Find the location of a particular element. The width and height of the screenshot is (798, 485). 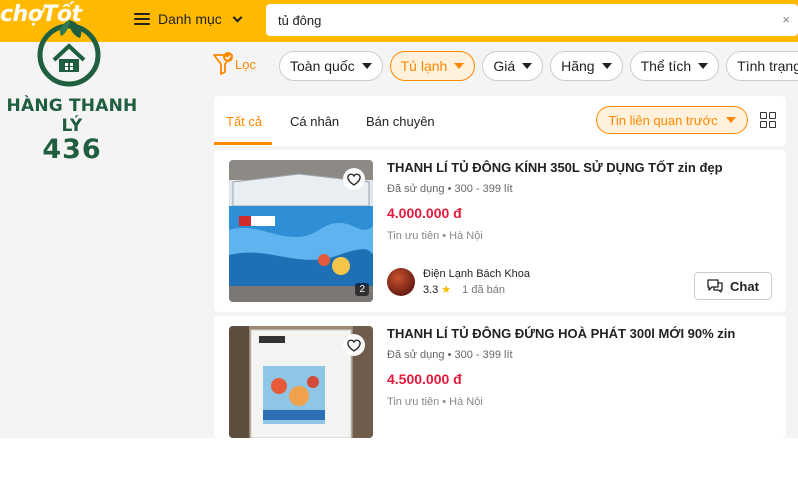

chip-gia: Giá is located at coordinates (513, 66).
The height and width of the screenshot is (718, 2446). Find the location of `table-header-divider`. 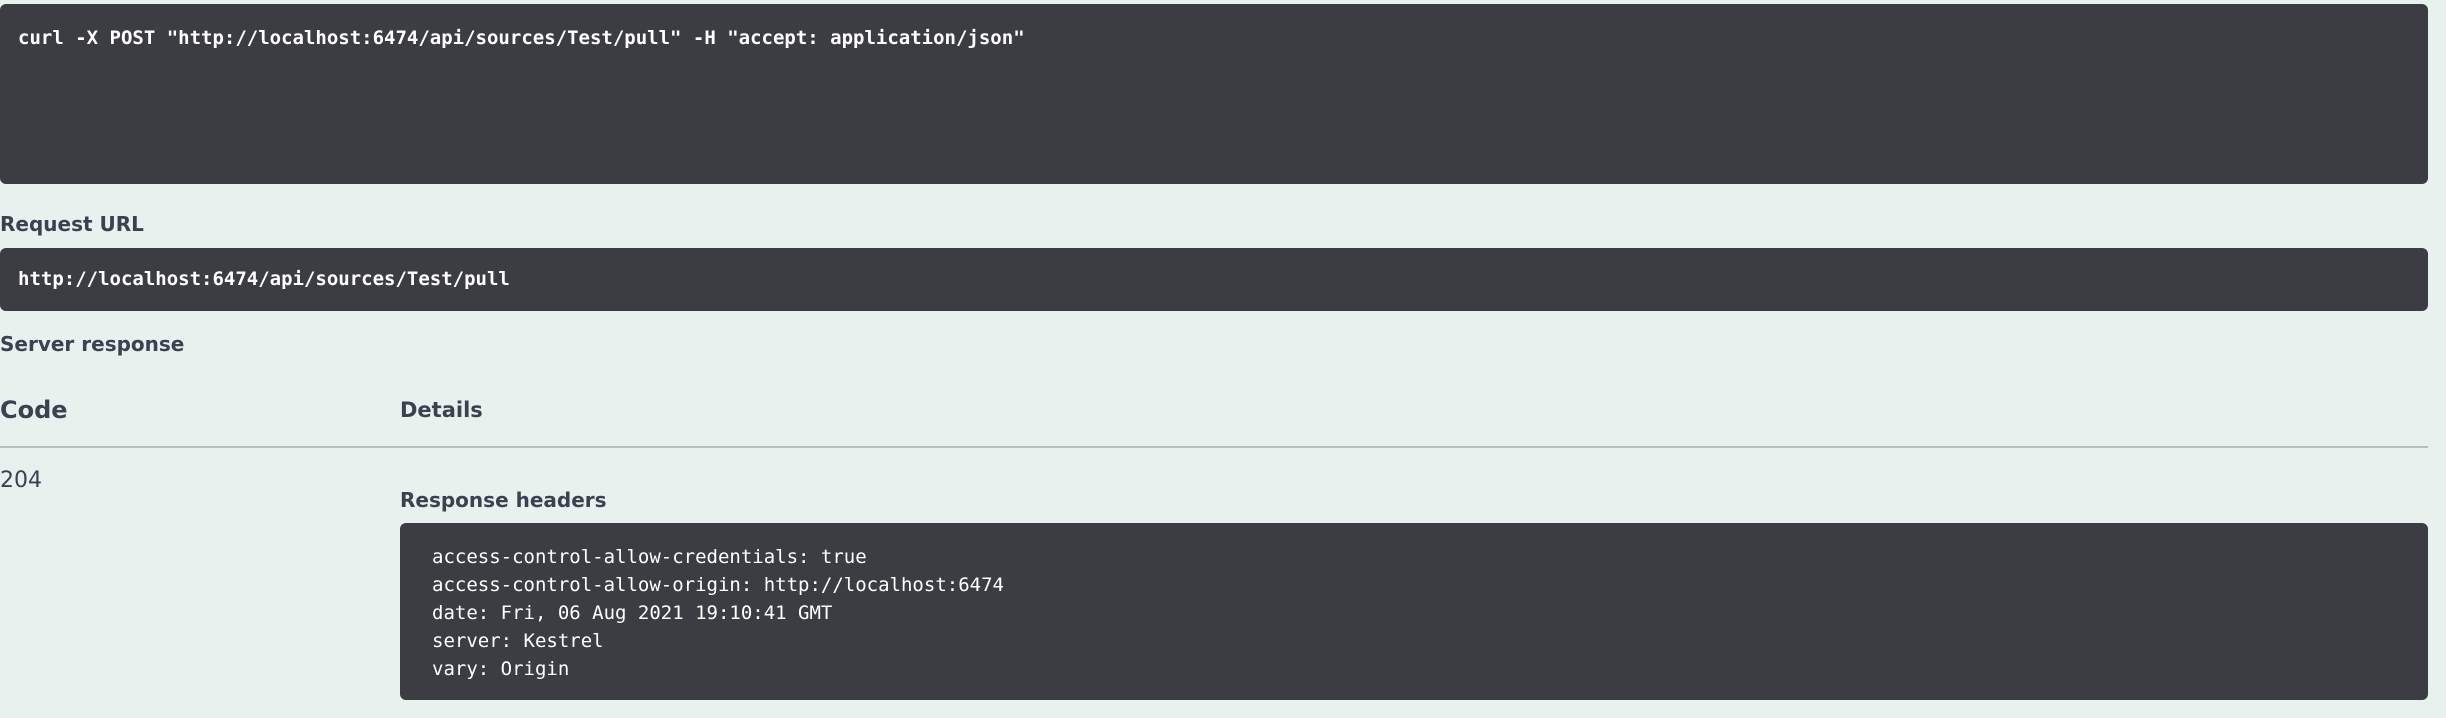

table-header-divider is located at coordinates (1214, 447).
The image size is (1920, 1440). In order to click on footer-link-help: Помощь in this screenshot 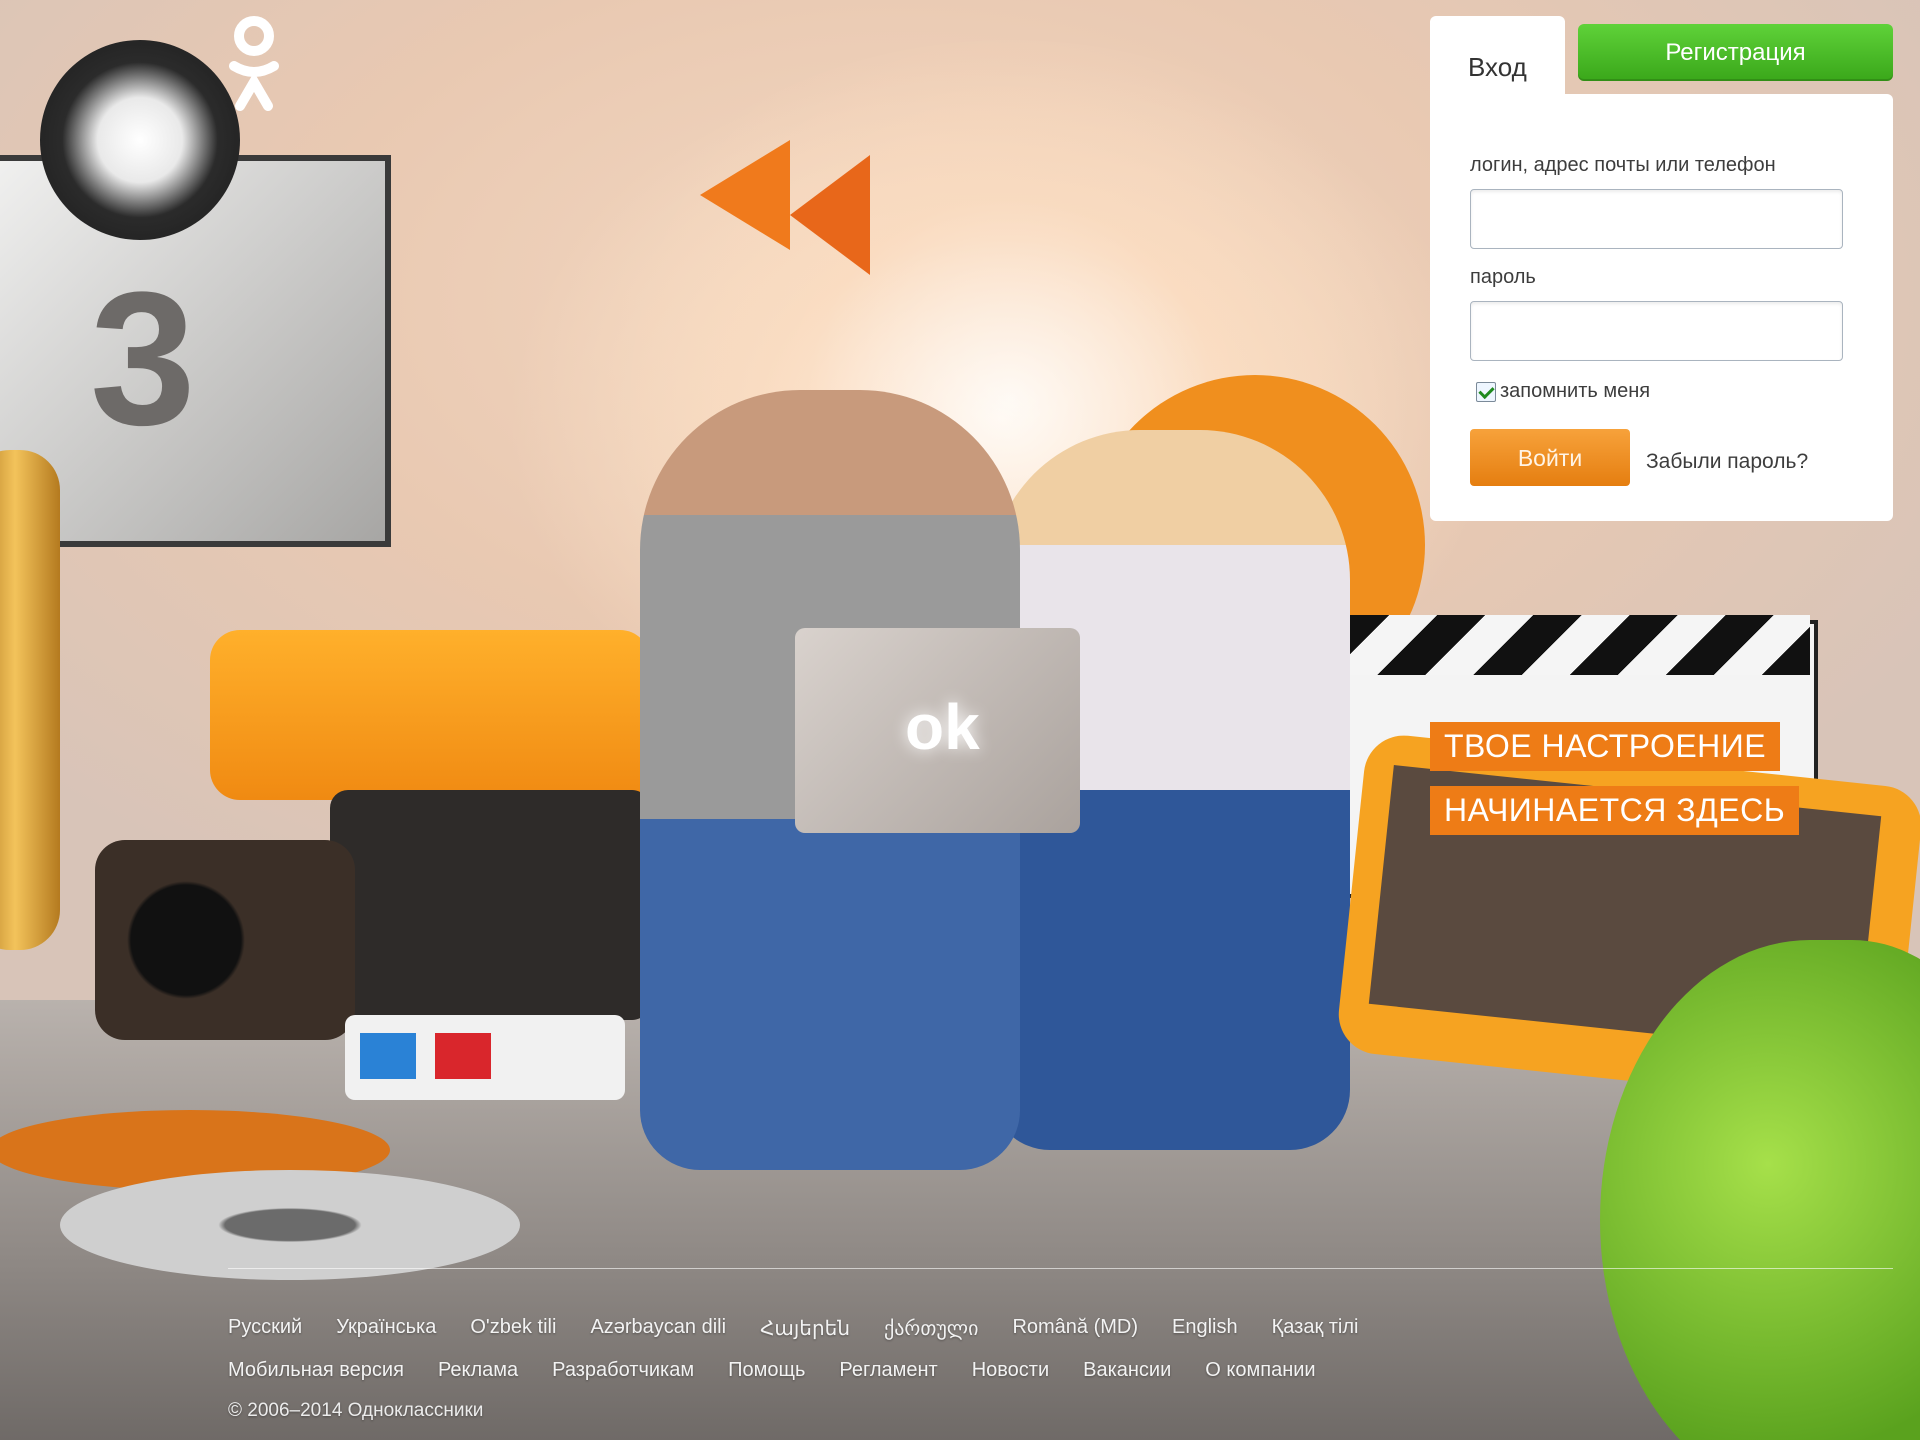, I will do `click(766, 1370)`.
=-=-=
Please return the material unchanged from its start through the line containing "chip-gia: Giá is", omitting the pictures.

> _Result for this exercise_
Find the location of a particular element. The width and height of the screenshot is (798, 485). 

chip-gia: Giá is located at coordinates (513, 66).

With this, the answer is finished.